**Requirement**
Collect all lines below with the string "each".

**Given records**
= = =
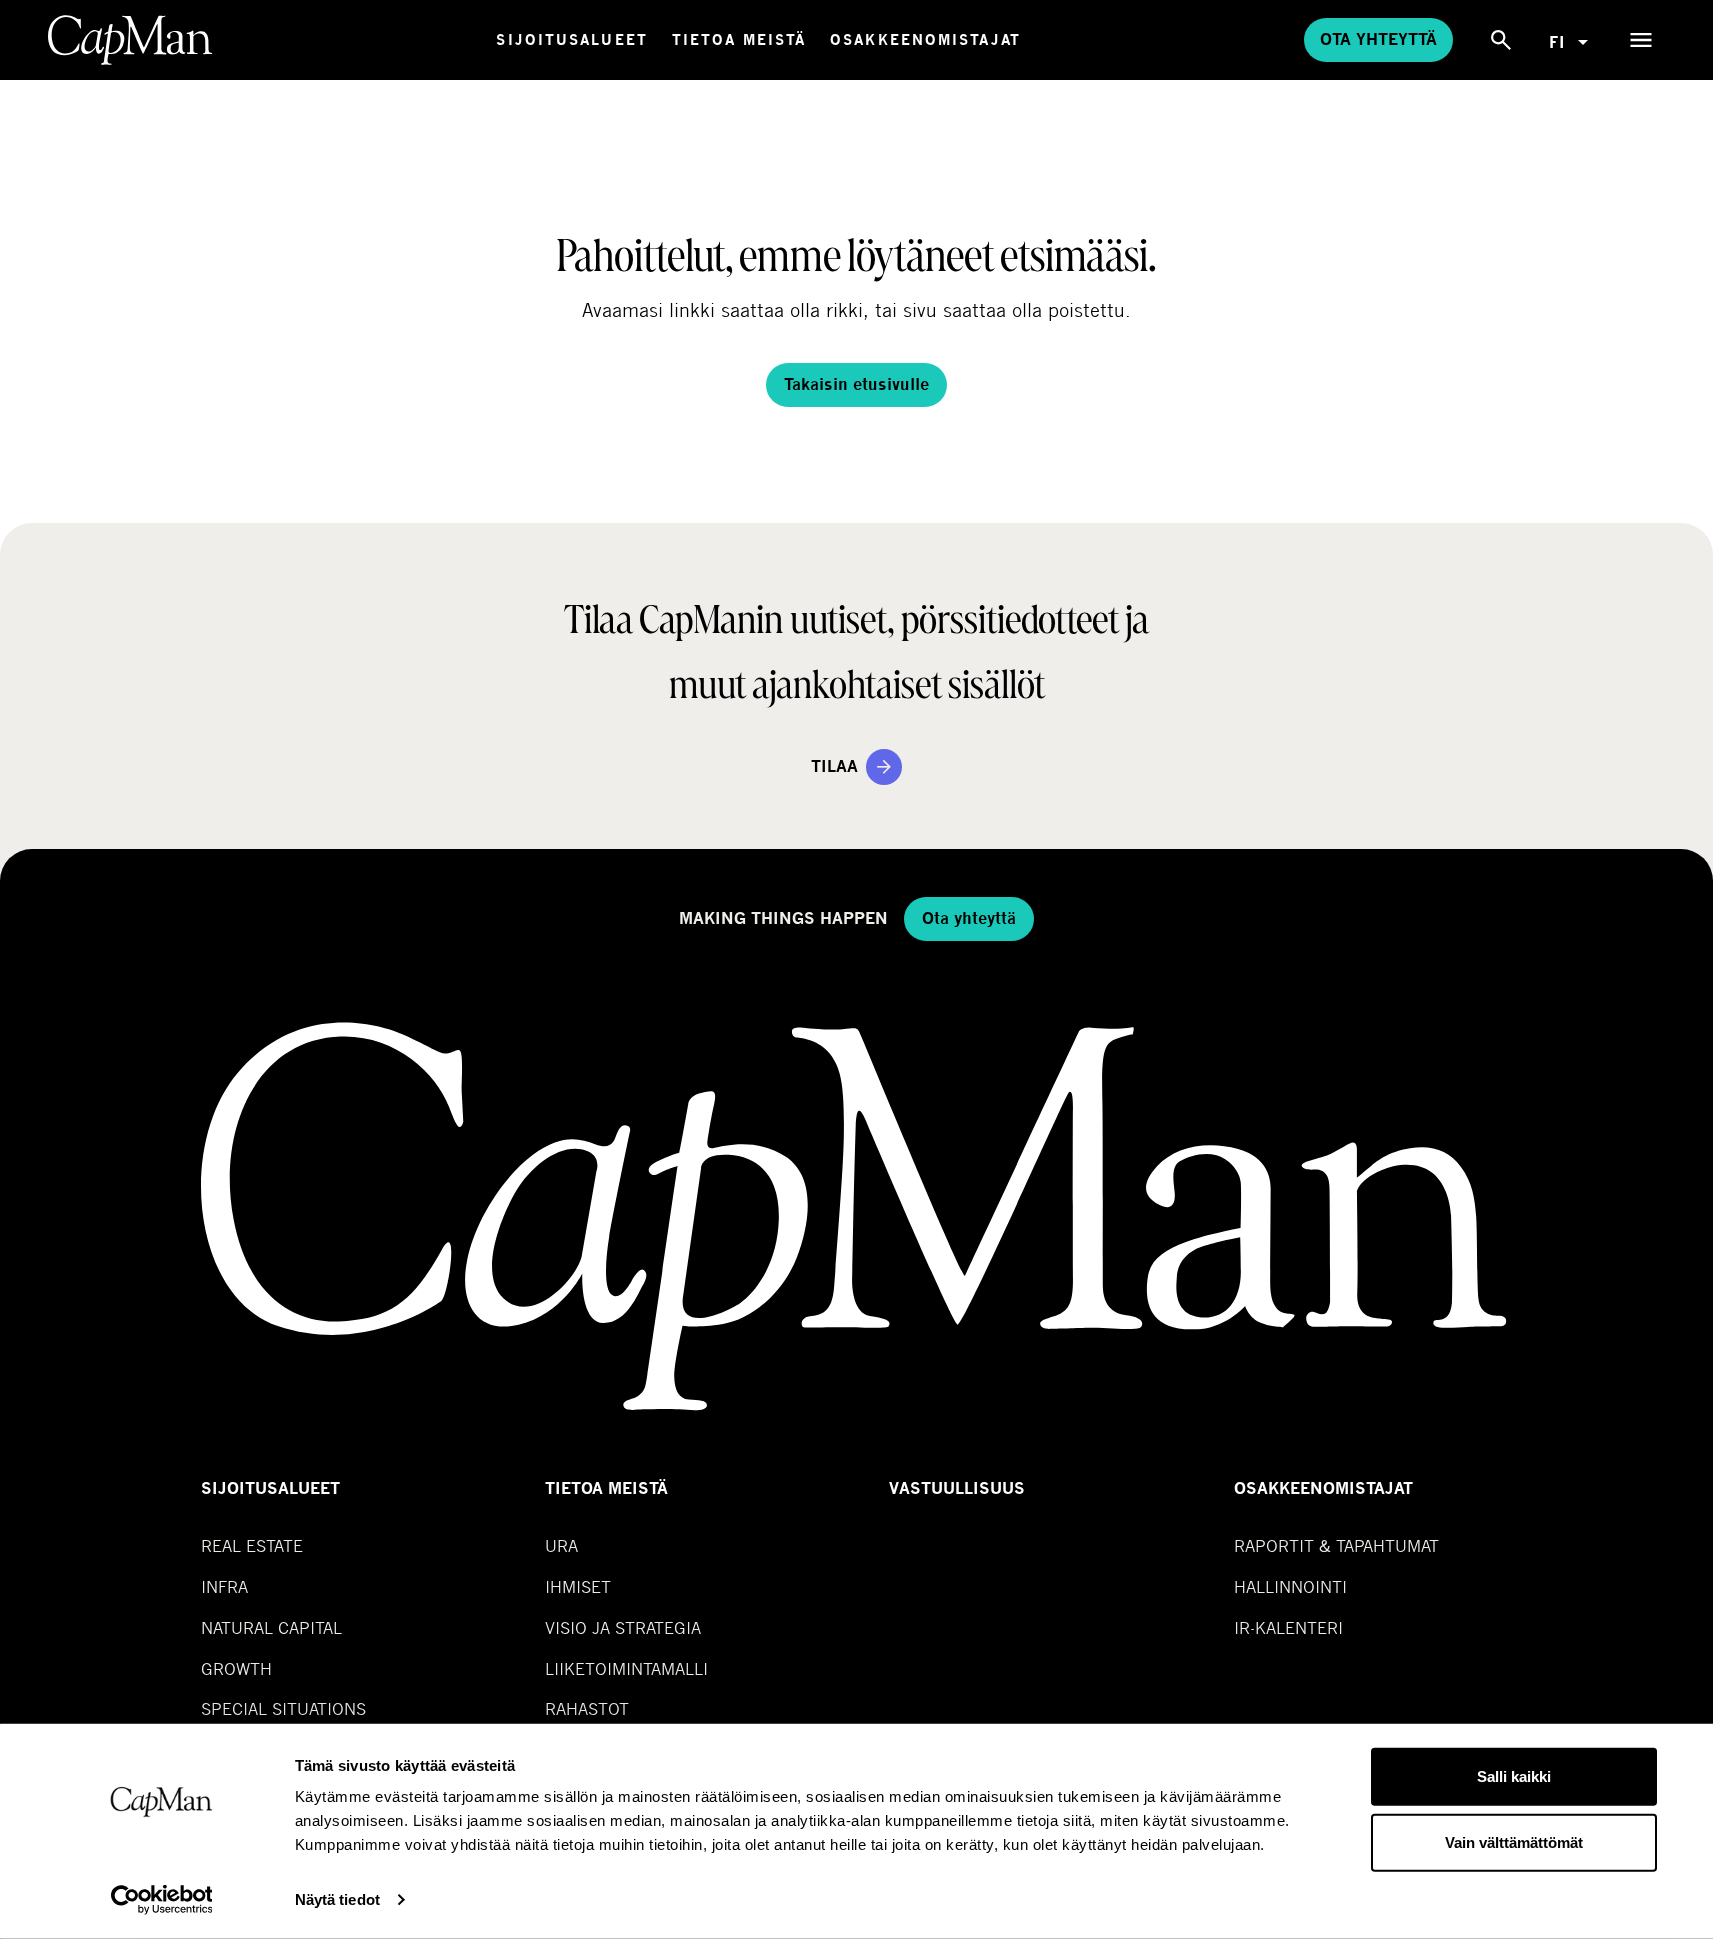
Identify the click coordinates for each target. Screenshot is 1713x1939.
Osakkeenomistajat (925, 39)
= = =
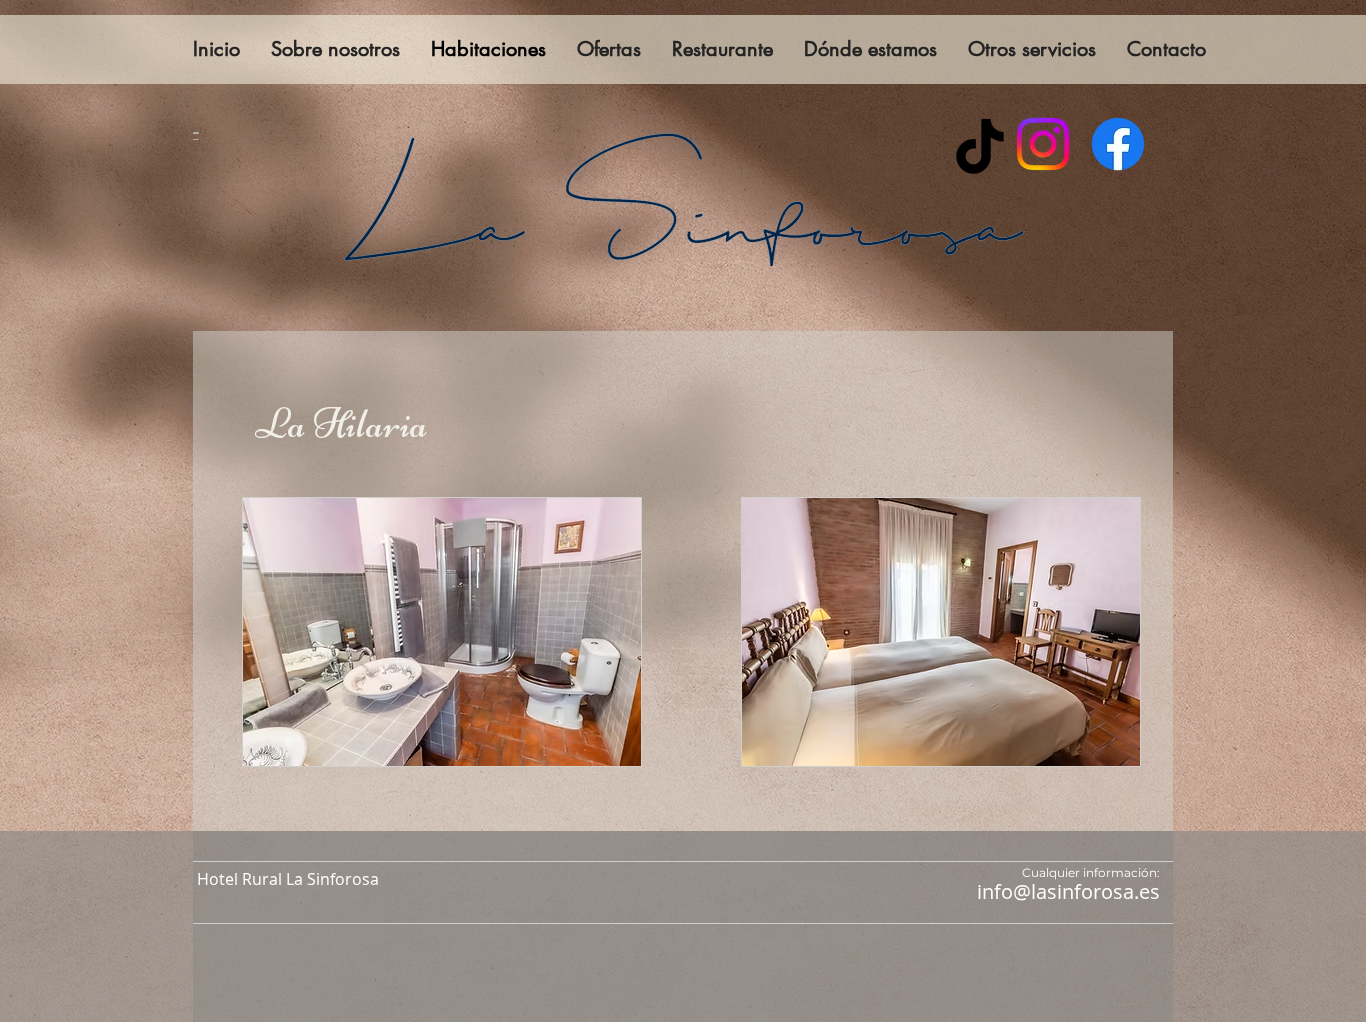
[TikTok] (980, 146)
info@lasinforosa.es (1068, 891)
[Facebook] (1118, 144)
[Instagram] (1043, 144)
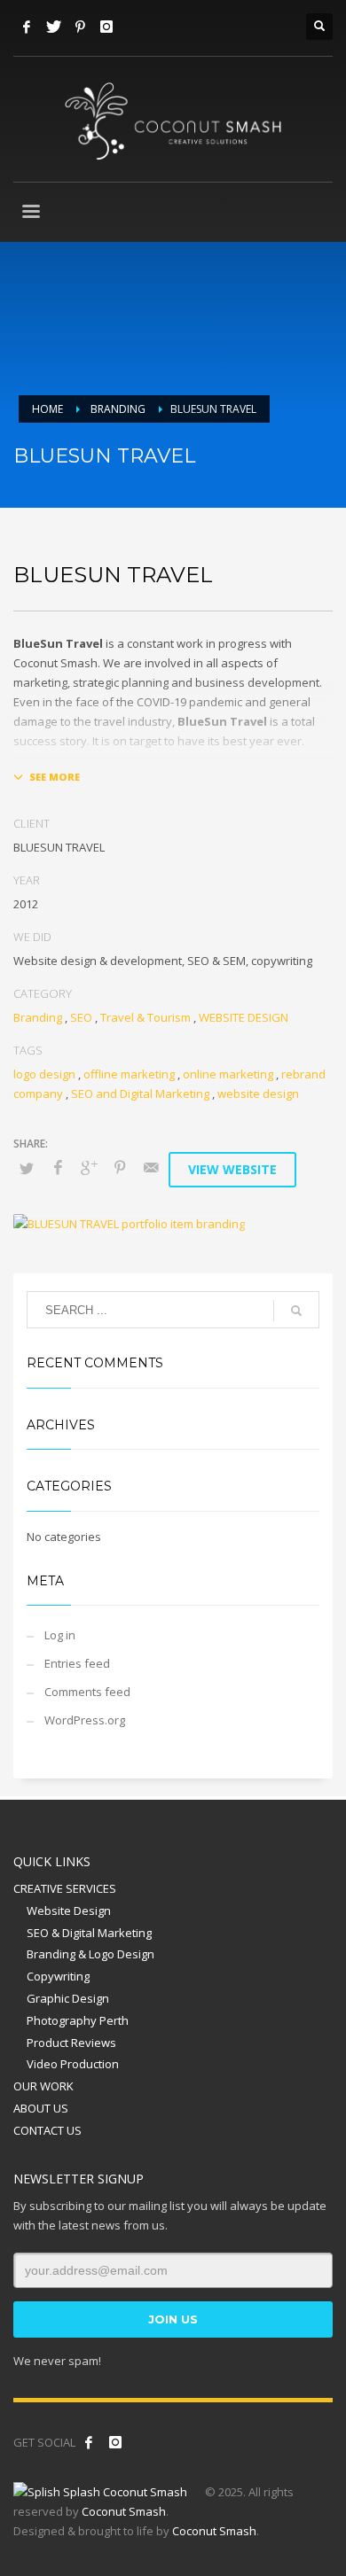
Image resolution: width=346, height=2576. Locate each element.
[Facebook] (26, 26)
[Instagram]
= = =
**Output for this task**
Identify the click coordinates for each target. Screenshot is 1713x1939.
Image resolution: width=346, height=2576. Locate each element.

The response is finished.